Directions for this task » Set down, word for word, only the lines from the start of the records through the line bearing "Image resolution: width=509"; include no pictures.
───── Raw data
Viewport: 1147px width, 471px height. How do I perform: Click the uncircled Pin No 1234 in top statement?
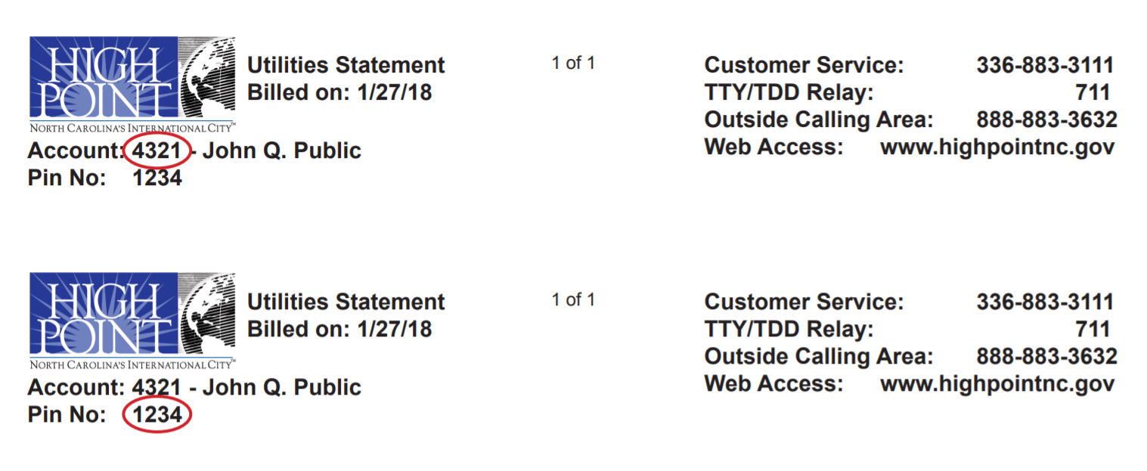pos(157,178)
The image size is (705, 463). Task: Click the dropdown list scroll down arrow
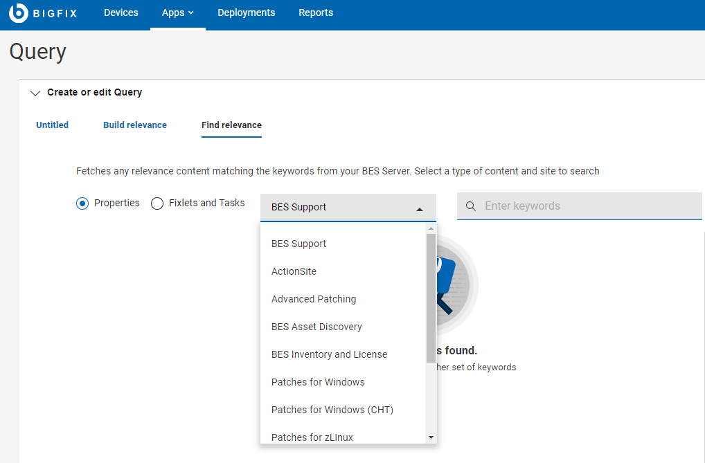tap(431, 437)

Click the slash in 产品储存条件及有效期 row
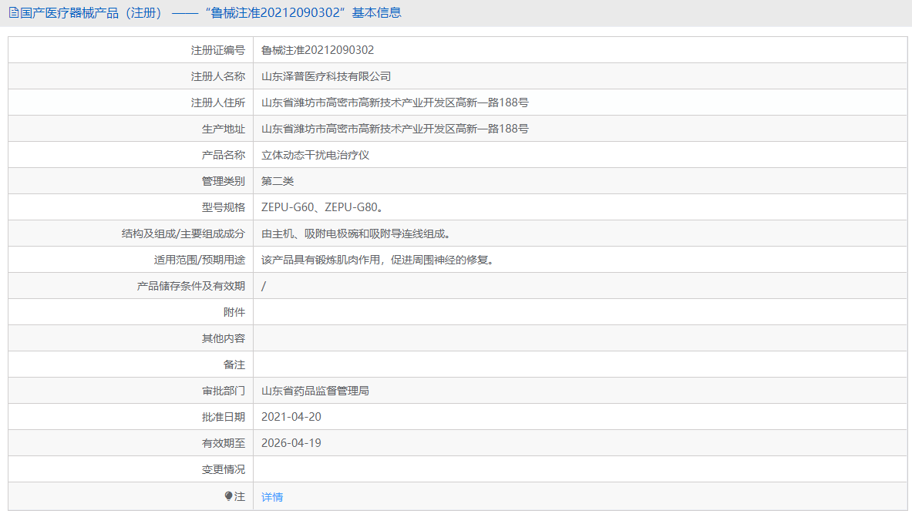pyautogui.click(x=264, y=285)
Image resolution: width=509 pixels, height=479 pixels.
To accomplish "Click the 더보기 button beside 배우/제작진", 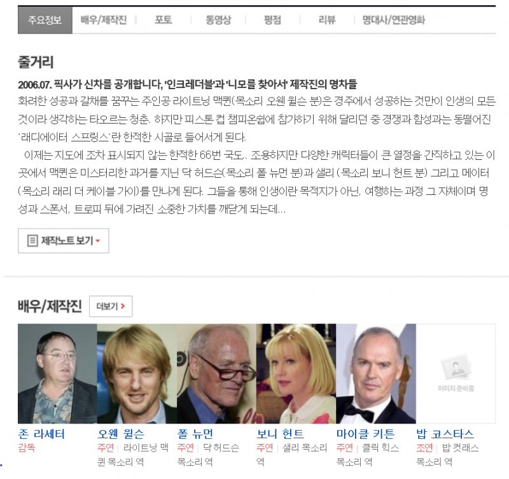I will click(x=110, y=306).
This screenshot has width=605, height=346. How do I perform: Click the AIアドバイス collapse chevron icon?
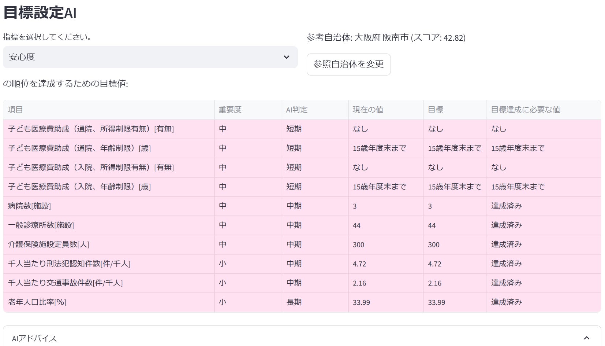(x=586, y=338)
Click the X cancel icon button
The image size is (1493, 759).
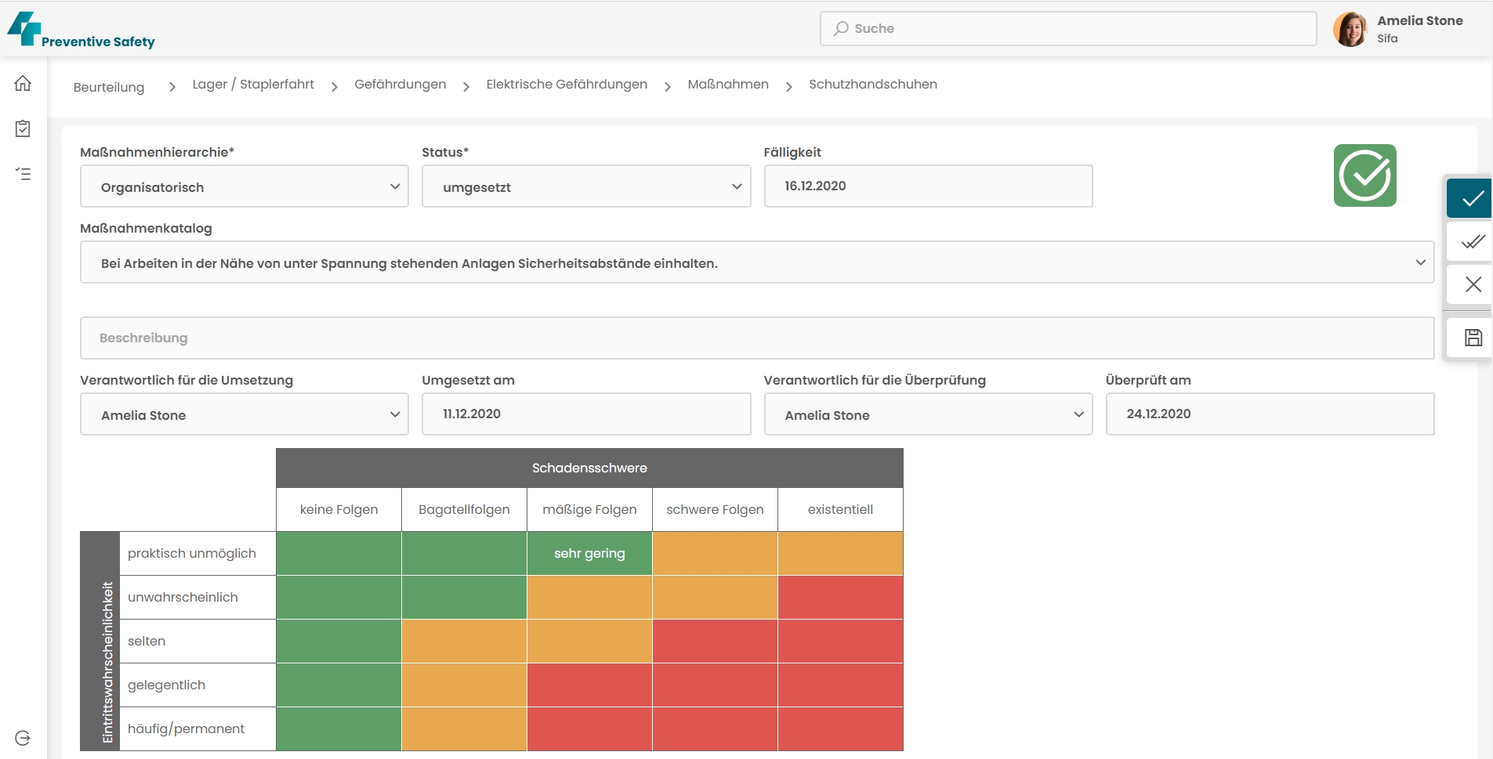pos(1472,284)
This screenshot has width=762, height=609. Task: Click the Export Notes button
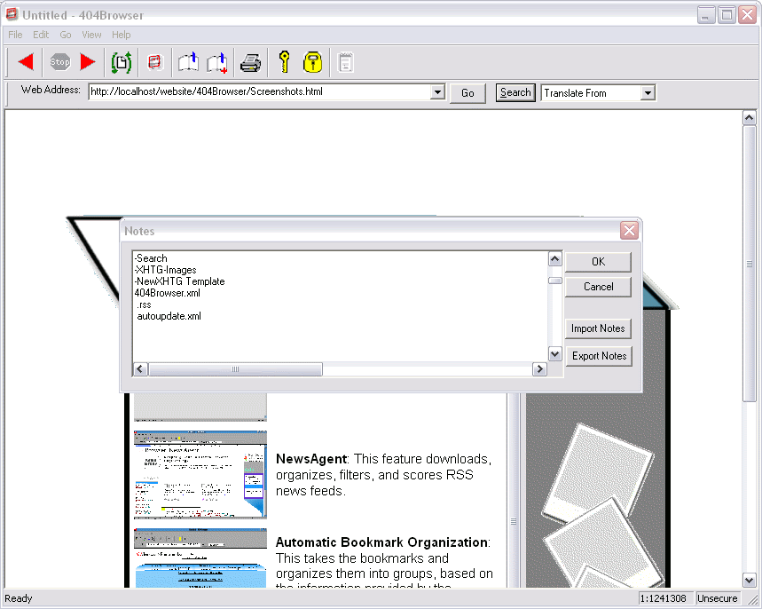click(599, 356)
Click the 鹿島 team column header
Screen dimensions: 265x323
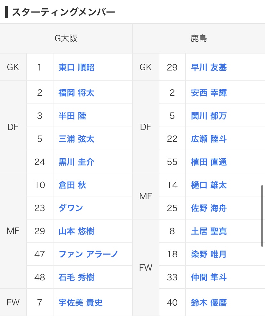click(x=199, y=38)
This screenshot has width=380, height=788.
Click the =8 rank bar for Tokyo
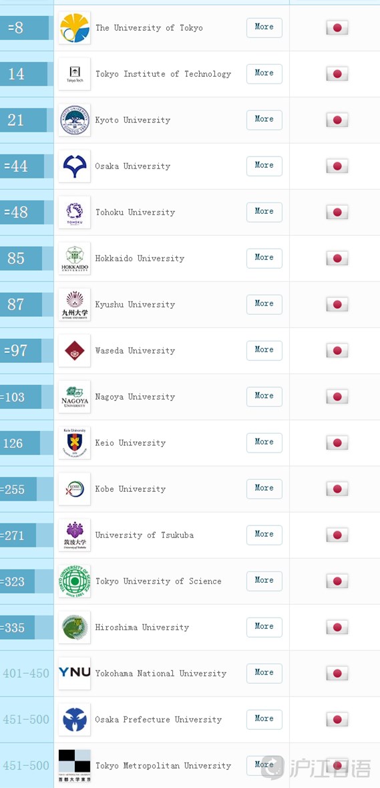25,27
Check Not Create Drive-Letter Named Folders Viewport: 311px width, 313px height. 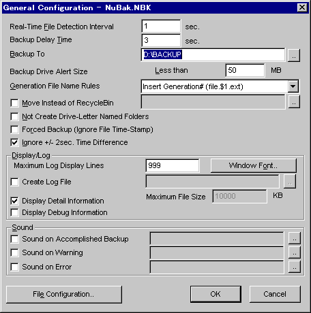14,116
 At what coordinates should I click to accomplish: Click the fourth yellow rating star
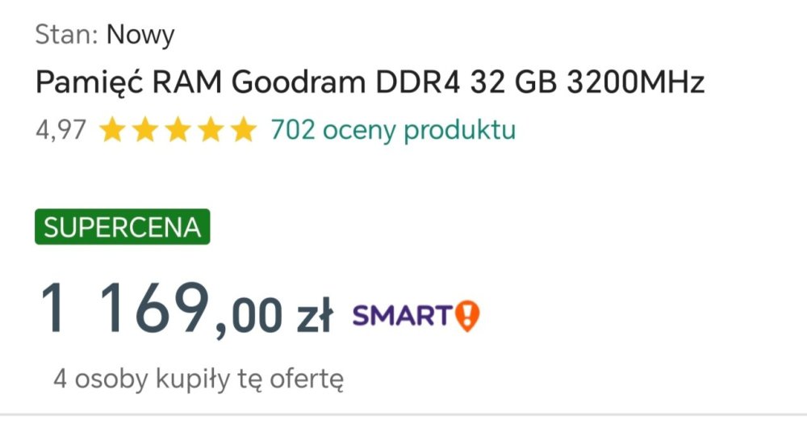click(209, 130)
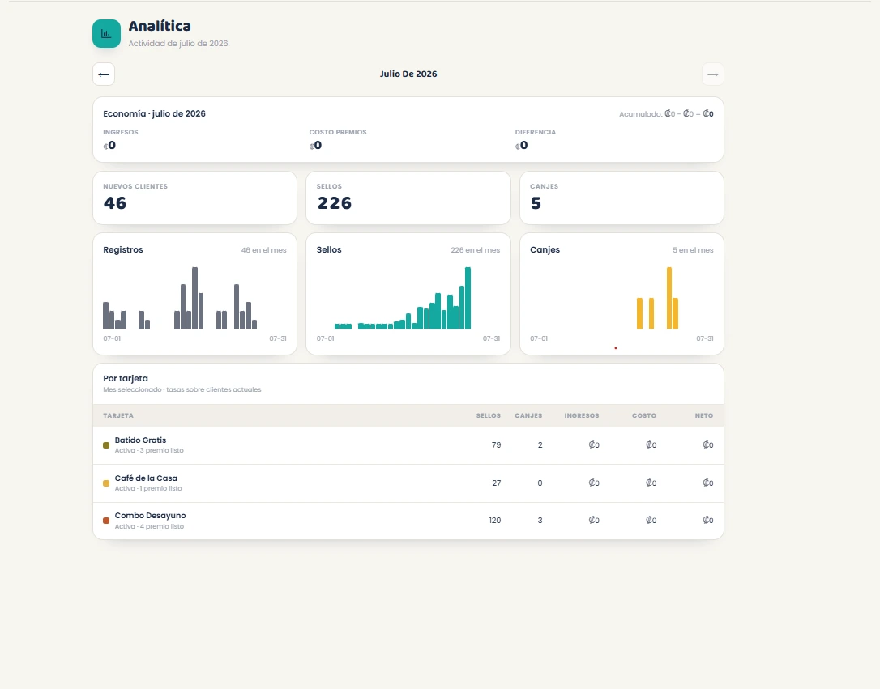Click the tallest bar in Registros chart

(x=194, y=298)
──────────
Task output »
Viewport: 1147px width, 471px height. How do I perform: Click the uncircled Pin No 1234 in top statement?
pos(157,178)
The image size is (705, 463). Task: Click the dropdown list scroll down arrow
tap(431, 437)

Click the slash in 产品储存条件及有效期 row
pyautogui.click(x=264, y=285)
Image resolution: width=509 pixels, height=479 pixels.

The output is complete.